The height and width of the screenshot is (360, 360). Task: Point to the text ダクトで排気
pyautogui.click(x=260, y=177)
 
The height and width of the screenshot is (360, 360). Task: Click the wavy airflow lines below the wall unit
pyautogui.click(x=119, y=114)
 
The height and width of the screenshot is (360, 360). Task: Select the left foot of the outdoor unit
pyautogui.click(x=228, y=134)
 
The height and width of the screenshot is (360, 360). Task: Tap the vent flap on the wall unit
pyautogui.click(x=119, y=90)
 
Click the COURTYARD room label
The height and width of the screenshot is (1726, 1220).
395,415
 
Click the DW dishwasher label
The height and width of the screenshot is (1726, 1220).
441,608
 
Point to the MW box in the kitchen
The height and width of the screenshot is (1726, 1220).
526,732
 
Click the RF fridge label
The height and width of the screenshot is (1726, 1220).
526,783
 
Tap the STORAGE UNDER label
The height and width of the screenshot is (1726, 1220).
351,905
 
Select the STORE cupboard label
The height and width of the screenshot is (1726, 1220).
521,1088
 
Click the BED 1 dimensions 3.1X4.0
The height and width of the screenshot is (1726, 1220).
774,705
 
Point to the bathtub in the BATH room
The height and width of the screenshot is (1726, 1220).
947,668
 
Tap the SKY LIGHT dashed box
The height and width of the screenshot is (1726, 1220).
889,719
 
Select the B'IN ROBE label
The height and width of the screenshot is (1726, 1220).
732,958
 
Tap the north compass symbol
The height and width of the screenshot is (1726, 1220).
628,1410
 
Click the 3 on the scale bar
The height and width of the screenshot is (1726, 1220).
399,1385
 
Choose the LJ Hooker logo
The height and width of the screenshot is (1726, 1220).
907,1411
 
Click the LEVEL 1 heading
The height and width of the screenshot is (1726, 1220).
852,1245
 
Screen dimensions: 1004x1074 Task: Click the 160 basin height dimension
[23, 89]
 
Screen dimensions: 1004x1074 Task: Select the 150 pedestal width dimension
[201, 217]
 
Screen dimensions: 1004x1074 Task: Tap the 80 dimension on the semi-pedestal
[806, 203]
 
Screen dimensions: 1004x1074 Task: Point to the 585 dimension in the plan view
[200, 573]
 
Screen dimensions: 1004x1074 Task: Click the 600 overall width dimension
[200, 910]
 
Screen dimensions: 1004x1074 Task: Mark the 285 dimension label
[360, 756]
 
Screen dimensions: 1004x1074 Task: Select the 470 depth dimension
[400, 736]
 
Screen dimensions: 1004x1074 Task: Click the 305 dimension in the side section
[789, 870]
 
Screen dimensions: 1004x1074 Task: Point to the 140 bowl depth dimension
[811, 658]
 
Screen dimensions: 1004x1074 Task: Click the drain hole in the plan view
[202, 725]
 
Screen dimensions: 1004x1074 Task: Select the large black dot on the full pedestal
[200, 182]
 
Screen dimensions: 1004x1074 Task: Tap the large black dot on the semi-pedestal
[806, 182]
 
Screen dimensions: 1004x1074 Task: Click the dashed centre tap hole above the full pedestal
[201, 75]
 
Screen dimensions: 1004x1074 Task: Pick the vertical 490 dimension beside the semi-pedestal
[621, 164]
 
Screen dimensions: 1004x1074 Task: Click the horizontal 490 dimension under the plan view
──────
**GIVEN REQUEST**
Write out all of the records above word for word, keeping every line the same.

**SOLVED EXERCISE**
The height and width of the screenshot is (360, 360). Task: Point to the text ダクトで排気
pyautogui.click(x=260, y=177)
 
The height and width of the screenshot is (360, 360). Task: Click the wavy airflow lines below the wall unit
pyautogui.click(x=119, y=114)
 
The height and width of the screenshot is (360, 360). Task: Select the left foot of the outdoor unit
pyautogui.click(x=228, y=134)
 
The height and width of the screenshot is (360, 360). Task: Tap the vent flap on the wall unit
pyautogui.click(x=119, y=90)
 
Click the COURTYARD room label
The height and width of the screenshot is (1726, 1220).
395,415
 
Click the DW dishwasher label
The height and width of the screenshot is (1726, 1220).
441,608
 
Point to the MW box in the kitchen
The height and width of the screenshot is (1726, 1220).
526,732
 
Click the RF fridge label
The height and width of the screenshot is (1726, 1220).
526,783
 
Tap the STORAGE UNDER label
The height and width of the screenshot is (1726, 1220).
351,905
 
Select the STORE cupboard label
The height and width of the screenshot is (1726, 1220).
521,1088
 
Click the BED 1 dimensions 3.1X4.0
The height and width of the screenshot is (1726, 1220).
774,705
 
Point to the bathtub in the BATH room
The height and width of the screenshot is (1726, 1220).
947,668
 
Tap the SKY LIGHT dashed box
The height and width of the screenshot is (1726, 1220).
889,719
 
Select the B'IN ROBE label
The height and width of the screenshot is (1726, 1220).
732,958
 
Tap the north compass symbol
The height and width of the screenshot is (1726, 1220).
628,1410
 
Click the 3 on the scale bar
The height and width of the screenshot is (1726, 1220).
399,1385
 
Choose the LJ Hooker logo
The height and width of the screenshot is (1726, 1220).
907,1411
 
Click the LEVEL 1 heading
The height and width of the screenshot is (1726, 1220).
852,1245
 
Screen dimensions: 1004x1074 Task: Click the 160 basin height dimension
[23, 89]
 
Screen dimensions: 1004x1074 Task: Select the 150 pedestal width dimension
[201, 217]
 
Screen dimensions: 1004x1074 Task: Tap the 80 dimension on the semi-pedestal
[806, 203]
 
Screen dimensions: 1004x1074 Task: Point to the 585 dimension in the plan view
[200, 573]
 
Screen dimensions: 1004x1074 Task: Click the 600 overall width dimension
[200, 910]
 
Screen dimensions: 1004x1074 Task: Mark the 285 dimension label
[360, 756]
 
Screen dimensions: 1004x1074 Task: Select the 470 depth dimension
[400, 736]
 
Screen dimensions: 1004x1074 Task: Click the 305 dimension in the side section
[789, 870]
 
Screen dimensions: 1004x1074 Task: Point to the 140 bowl depth dimension
[811, 658]
 
Screen dimensions: 1004x1074 Task: Click the drain hole in the plan view
[202, 725]
 
Screen dimensions: 1004x1074 Task: Select the large black dot on the full pedestal
[200, 182]
 
Screen dimensions: 1004x1074 Task: Tap the large black dot on the semi-pedestal
[806, 182]
 
Screen dimensions: 1004x1074 Task: Click the dashed centre tap hole above the full pedestal
[201, 75]
 
Screen dimensions: 1004x1074 Task: Pick the vertical 490 dimension beside the semi-pedestal
[621, 164]
 
Screen dimensions: 1004x1074 Task: Click the horizontal 490 dimension under the plan view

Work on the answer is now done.